L’Algérie se positionne avec confiance dans le domaine de la production d’hydrogène vert, grâce à ses vastes ressources naturelles et ses capacités technologiques. Le directeur général du groupe national des énergies renouvelables, Boukhalfa Yaïci, lors de son intervention à la radio nationale, a souligné les grands potentiels du pays, notamment dans le secteur de l’énergie solaire et de l’énergie éolienne. Il a mis en avant la vaste infrastructure de transport d’électricité et de gaz dont dispose l’Algérie, qui se révèle être un atout majeur pour exceller dans ce secteur.
Les récentes conventions entre Sonatrach et des entreprises européennes marquent un tournant stratégique en permettant l’essor de cette filière énergétique. Ces accords visent à effectuer une étude de faisabilité commune pour développer un projet intégré d’hydrogène vert et ses dérivés en Algérie. Ce cadre est propice à stimuler considérablement l’investissement, en mettant l’accent sur la production d’hydrogène à partir de l’eau, tout en intégrant les industries nationales.

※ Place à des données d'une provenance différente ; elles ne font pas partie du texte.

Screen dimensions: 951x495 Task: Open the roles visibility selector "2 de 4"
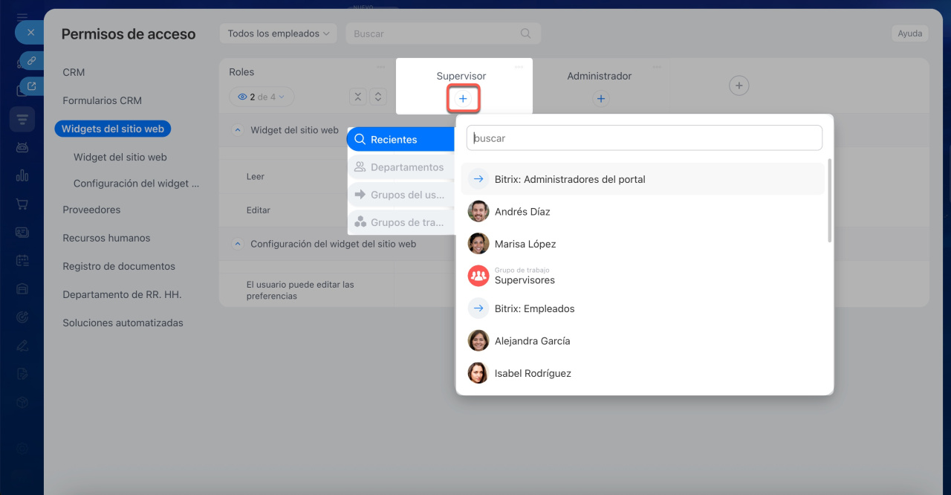[x=262, y=97]
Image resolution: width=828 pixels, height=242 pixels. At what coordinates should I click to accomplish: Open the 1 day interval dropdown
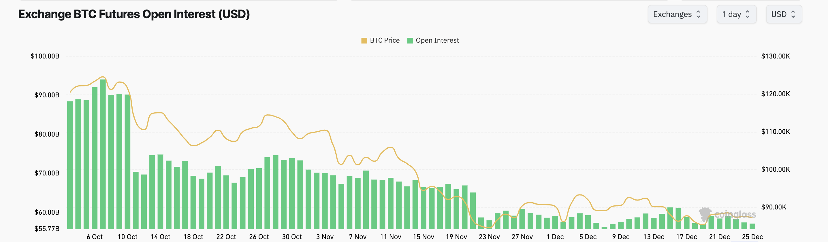tap(736, 14)
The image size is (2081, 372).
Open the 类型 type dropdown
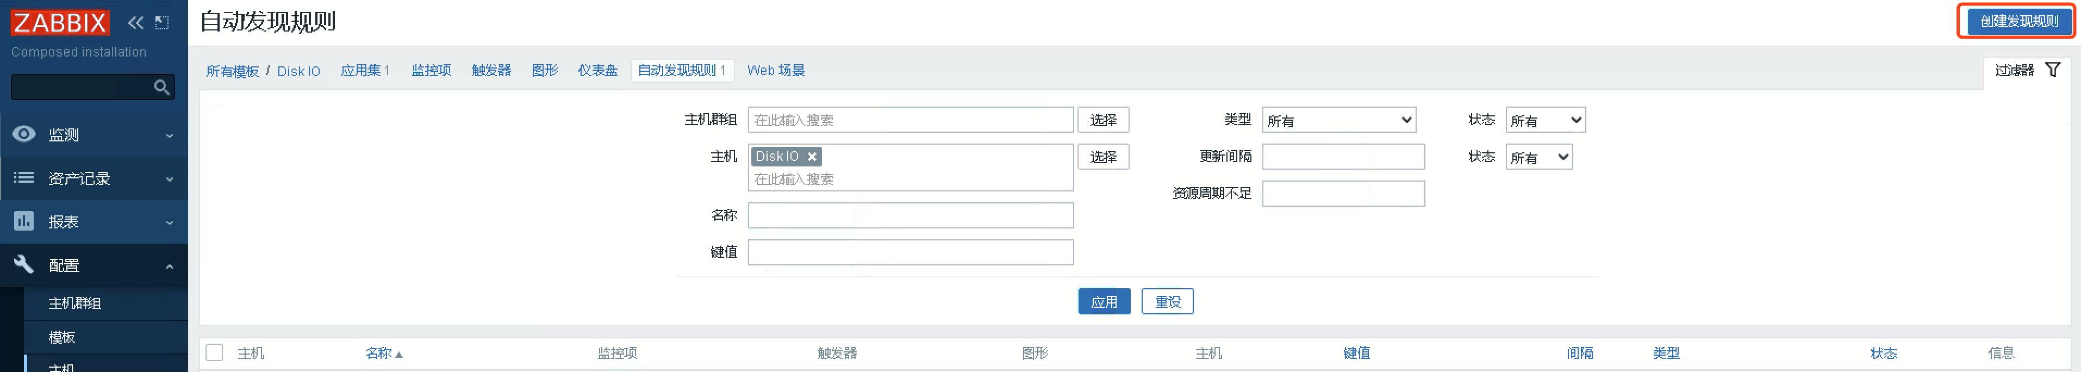point(1339,120)
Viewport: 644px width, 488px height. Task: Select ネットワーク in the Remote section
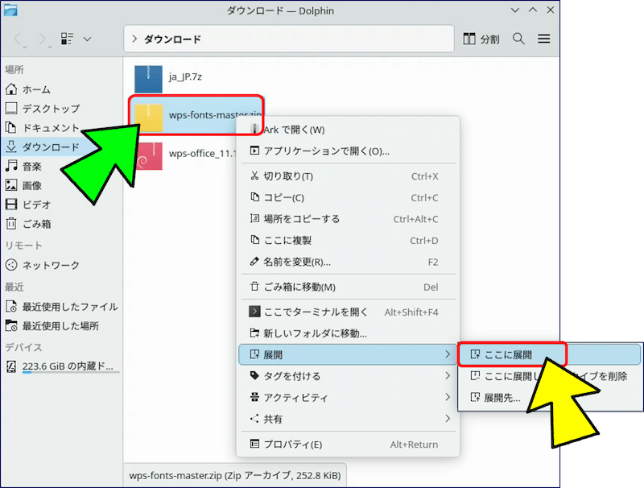point(50,265)
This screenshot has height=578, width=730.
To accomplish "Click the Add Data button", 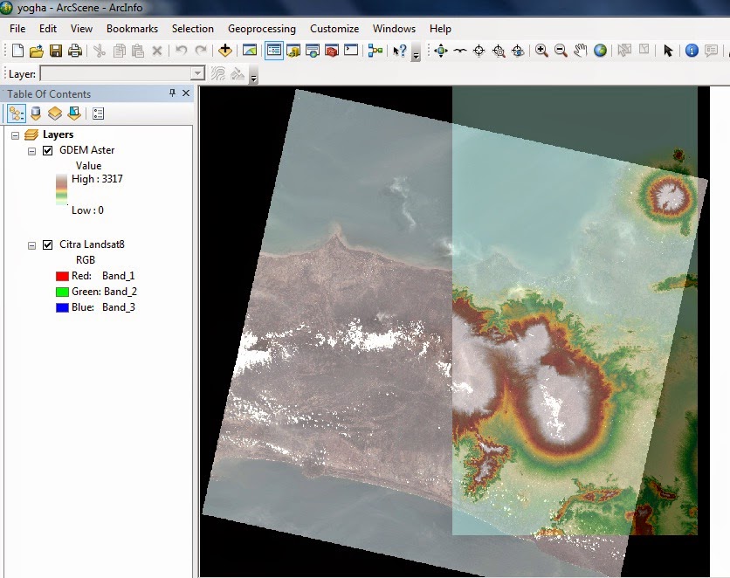I will point(225,51).
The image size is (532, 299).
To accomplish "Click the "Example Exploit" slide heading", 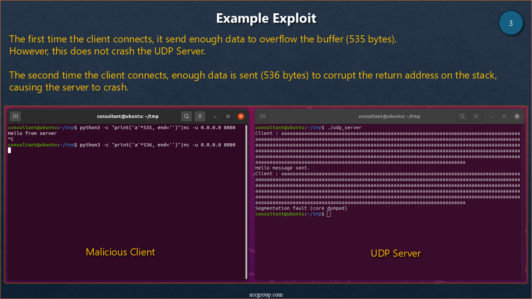I will click(x=266, y=18).
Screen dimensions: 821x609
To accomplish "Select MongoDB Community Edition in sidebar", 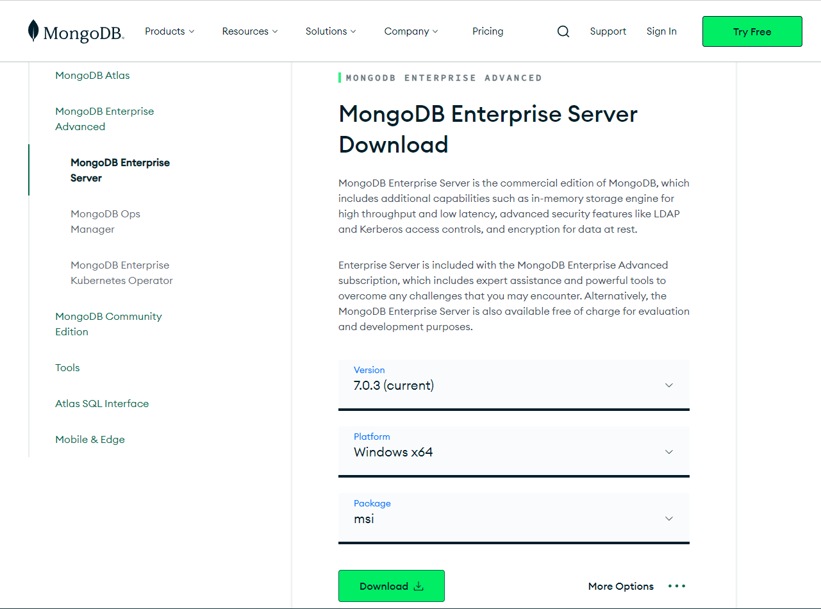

L’un des projets phares dans cette dynamique est la production de 15 000 mégawatts d’énergie solaire et photovoltaïque. Ce projet s’inscrit dans le cadre du programme national de développement des énergies renouvelables. À ce jour, l’Algérie a déjà mis en service des centrales solaires et photovoltaïques d’une capacité de 3 000 mégawatts.
Yaïci a également mentionné le rôle crucial que peuvent jouer les expertises locales, comme celles du complexe pétrochimique d’Arzew, dans la fabrication d’engrais écologiques. Ces compétences nationales sont essentielles pour réaliser les ambitions algériennes dans le domaine de l’hydrogène vert.
À travers ces démarches, l’Algérie aspire non seulement à contribuer significativement à la transition énergétique mondiale mais aussi à renforcer son rôle de leader en Afrique du Nord.